### Tâche demandée
Recopiez sans modification le passage du jugement qui commence à « [3]  Bien que » et se termine à « pour nouvel examen. ».

Dossier : IMM-2705-17

Référence : 2018 CF 170

[TRADUCTION FRANÇAISE RÉVISÉE PAR L’AUTEUR]

Toronto (Ontario), le 14 février 2018

En présence de monsieur le juge Grammond

ENTRE :

ABDIRAHMAN ISSE MOHAMUD

demandeur

et

LE MINISTRE DE LA CITOYENNETÉ ET DE L’IMMIGRATION

défendeur

JUGEMENT ET MOTIFS

[1]  Le demandeur, Abdirahman Isse Mohamud, soutient qu’il est susceptible de faire l’objet de persécution en Somalie en raison de son appartenance à un groupe minoritaire. La Section de la protection des réfugiés [SPR] a rejeté sa demande d’asile après avoir conclu que M. Mohamud n’avait pas prouvé qu’il est citoyen somalien. Elle a aussi conclu que la demande de M. Mohamud n’avait [traduction] « aucun fondement crédible » en vertu du paragraphe 107(2) de la Loi sur l’immigration et la protection des réfugiés, LC 2001 c 27. En raison de cette conclusion, M. Mohamud est privé du droit de porter la décision de la SPR en appel devant la Section d’appel des réfugiés.

[2]  M. Mohamud demande maintenant à cette Cour de réviser cette décision. Il soutient que la SPR a tiré des conclusions de fait erronées. Par conséquent, les conclusions de la SPR  quant à son identité et à l’absence de « fondements crédibles » ne peuvent être maintenues. Ces arguments entraînent un contrôle en fonction de la norme de la décision raisonnable (Mohamud c Canada (Citoyenneté et Immigration), 2017 CF 598, au paragraphe 22; Boztas c Canada (Citoyenneté et Immigration), 2016 CF 139, au paragraphe 5).

[3]  Bien que M. Mohamud soulève plusieurs questions, l’une est déterminante pour l’issue de cette demande : la SPR a conclu qu’une partie clé de la preuve par affidavit était frauduleuse parce qu’elle contenait une erreur typographique. Je suis d’accord avec M. Mohamud que cette conclusion était déraisonnable et que pour cette raison, la décision de la SPR doit être renvoyée pour nouvel examen.

[4]  Compte tenu des conditions en Somalie, M. Mohamud n’a pas été en mesure de présenter devant la SPR des documents délivrés par le gouvernement à l’appui de son identité. Il s’est plutôt appuyé sur le témoignage par affidavit de sa mère et d’un ami de la famille. L’affidavit sous serment de Safiya Adow Alasow, la mère de M. Mohamud, contenait l’erreur suivante :

[TRADUCTION]

Moi, Safiya Adow Alasow, confirme être la mère d’Abdirahman Ise Mohamud. Mon fils est né le 30 avril 1995 à Mogadiscio, en Somalie. Mon fils est marié à mon fils et moi nous sommes citoyens somaliens. Nous sommes membre du clan Madi ban et nous sommes musulmans, sinos et nous suivons les rites soufis.

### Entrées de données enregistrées
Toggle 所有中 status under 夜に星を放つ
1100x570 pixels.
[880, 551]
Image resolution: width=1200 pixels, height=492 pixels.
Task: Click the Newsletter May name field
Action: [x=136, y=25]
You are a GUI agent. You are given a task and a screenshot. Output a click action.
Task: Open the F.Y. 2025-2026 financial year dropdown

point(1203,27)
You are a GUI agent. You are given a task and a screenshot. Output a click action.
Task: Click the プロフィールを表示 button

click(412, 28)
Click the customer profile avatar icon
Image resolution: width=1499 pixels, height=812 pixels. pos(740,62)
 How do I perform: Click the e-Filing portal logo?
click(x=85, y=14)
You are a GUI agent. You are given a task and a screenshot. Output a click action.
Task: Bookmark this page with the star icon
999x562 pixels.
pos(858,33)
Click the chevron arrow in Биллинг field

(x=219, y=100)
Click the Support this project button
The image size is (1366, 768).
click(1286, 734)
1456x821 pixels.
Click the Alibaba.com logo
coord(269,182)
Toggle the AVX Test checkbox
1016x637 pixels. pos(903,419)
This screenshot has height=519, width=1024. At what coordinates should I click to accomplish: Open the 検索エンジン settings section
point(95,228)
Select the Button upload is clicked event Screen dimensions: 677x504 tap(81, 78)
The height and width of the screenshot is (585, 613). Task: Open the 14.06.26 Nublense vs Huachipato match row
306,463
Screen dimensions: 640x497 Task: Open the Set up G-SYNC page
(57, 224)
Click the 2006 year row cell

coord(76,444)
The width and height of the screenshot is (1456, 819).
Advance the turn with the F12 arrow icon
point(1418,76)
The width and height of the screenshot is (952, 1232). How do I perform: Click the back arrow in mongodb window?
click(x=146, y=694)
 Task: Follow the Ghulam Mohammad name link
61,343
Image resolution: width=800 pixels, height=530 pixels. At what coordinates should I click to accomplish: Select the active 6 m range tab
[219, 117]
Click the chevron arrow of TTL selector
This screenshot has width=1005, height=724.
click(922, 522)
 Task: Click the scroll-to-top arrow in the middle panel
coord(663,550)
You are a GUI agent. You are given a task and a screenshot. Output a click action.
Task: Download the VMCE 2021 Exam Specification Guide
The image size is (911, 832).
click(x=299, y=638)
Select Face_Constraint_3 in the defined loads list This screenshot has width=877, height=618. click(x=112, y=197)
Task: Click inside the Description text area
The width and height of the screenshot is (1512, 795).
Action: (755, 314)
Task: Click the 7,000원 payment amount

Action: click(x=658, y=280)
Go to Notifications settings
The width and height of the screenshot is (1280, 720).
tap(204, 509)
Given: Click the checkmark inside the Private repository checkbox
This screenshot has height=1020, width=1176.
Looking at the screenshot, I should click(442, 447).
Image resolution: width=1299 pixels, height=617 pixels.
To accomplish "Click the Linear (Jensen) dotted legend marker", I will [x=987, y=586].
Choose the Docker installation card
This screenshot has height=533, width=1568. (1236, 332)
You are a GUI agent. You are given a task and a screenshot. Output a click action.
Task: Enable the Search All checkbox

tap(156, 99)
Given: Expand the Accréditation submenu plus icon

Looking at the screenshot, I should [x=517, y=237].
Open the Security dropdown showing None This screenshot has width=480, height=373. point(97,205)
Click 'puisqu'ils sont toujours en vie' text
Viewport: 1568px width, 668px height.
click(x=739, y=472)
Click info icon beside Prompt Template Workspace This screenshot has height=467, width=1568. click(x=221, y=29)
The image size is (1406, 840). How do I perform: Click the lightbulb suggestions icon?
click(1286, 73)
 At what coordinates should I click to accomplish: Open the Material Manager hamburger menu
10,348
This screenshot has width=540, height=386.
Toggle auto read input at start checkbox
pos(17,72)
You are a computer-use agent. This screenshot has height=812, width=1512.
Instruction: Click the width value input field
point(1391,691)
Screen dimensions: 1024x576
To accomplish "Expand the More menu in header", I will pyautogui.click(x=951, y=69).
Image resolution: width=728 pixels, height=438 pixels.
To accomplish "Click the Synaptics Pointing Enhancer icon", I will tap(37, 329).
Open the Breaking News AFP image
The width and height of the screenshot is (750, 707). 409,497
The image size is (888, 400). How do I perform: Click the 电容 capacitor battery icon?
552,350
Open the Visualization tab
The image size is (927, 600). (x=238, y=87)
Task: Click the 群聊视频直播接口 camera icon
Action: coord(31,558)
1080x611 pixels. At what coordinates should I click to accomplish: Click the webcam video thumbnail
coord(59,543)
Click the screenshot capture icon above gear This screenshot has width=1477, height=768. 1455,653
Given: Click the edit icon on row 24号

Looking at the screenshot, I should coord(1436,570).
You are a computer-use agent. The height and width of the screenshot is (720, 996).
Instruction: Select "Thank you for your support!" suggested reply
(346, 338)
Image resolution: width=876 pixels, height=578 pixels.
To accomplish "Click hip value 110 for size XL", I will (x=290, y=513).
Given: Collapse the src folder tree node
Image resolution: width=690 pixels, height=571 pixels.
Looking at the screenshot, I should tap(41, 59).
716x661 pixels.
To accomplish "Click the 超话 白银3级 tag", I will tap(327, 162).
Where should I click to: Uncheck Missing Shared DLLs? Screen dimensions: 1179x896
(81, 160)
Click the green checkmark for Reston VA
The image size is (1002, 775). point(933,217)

### Réponse attendue
[3]  Bien que M. Mohamud soulève plusieurs questions, l’une est déterminante pour l’issue de cette demande : la SPR a conclu qu’une partie clé de la preuve par affidavit était frauduleuse parce qu’elle contenait une erreur typographique. Je suis d’accord avec M. Mohamud que cette conclusion était déraisonnable et que pour cette raison, la décision de la SPR doit être renvoyée pour nouvel examen.